- Scammers are using fake Telegram verification bots to infiltrate crypto wallets
- The malicious actors are creating fake social media accounts impersonating popular figures like crypto influencers
- They use the accounts to redirect victims to fake Telegram channels
Scammers continue to invent new ways to pocket crypto funds illicitly and are now using fake Telegram verification bots to infiltrate crypto wallets. The malicious actors are first creating social media accounts impersonating popular figures and flaunting lucrative investment opportunities. They use the fake accounts to send people to Telegram where they’re required to complete identity verification using a compromised bot to gain access to the investment opportunity, something that many wouldn’t suspect of being a scamming attempt.
Verification Window Is Very Narrow
According to blockchain security firm Scam Sniffer, the malicious actors are asking those who visit Telegram to use a compromised verification bot that requires victims to complete the identity verification process within a very short time.

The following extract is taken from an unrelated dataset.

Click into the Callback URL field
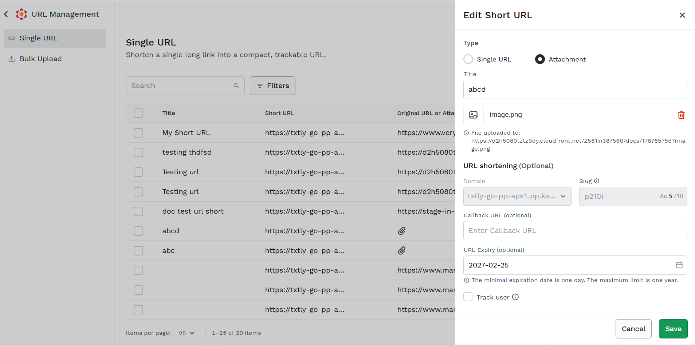 coord(575,230)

1/7 🚨 SECURITY ALERT: New sophisticated scam targeting crypto users through fake Telegram groups.
Attackers are impersonating multiple crypto influencers and using malicious bots for verification. Here’s how it works… 🧵 https://t.co/KaetjSHW1I pic.twitter.com/YwFM5RBl3V
— Scam Sniffer | Web3 Anti-Scam (@realScamSniffer) December 10, 2024
Instead of conducting the verification, the bot installs malware into a victim’s computer. The malicious program is set to compromise crypto wallets and steal private keys. Although Scam Sniffer said that the trick is easy and targets regular crypto users, it revealed that the software and infrastructure being used are “quite sophisticated.”
The blockchain security firm said that it’s the first time scammers are using this method to steal crypto. Scam Sniffer disclosed that malicious actors have stolen more than $3 million using this trick.
“Be Wary of Time-Pressured Verification”
Scam Sniffer has advised crypto users to avoid executing unknown commands, “verify official channels thoroughly, [and] be wary of time-pressured verification” to lower their chances of losing their funds to scammers.
6/7 🛡️ Protection tips:
• Never execute unknown commands ⚔️
• Verify official channels thoroughly ✅
• Be wary of time-pressured verification ⏰
• Use hardware wallets 💎
• Don’t run arbitrary code 🚫
• Avoid installing unknown software 🔒— Scam Sniffer | Web3 Anti-Scam (@realScamSniffer) December 10, 2024
The new trick comes a few months after scammers turned to hacking the social media accounts of influential figures and directing their followers to wallet drainers.
With scammers combining social engineering with malware, more crypto users are likely to fall victim.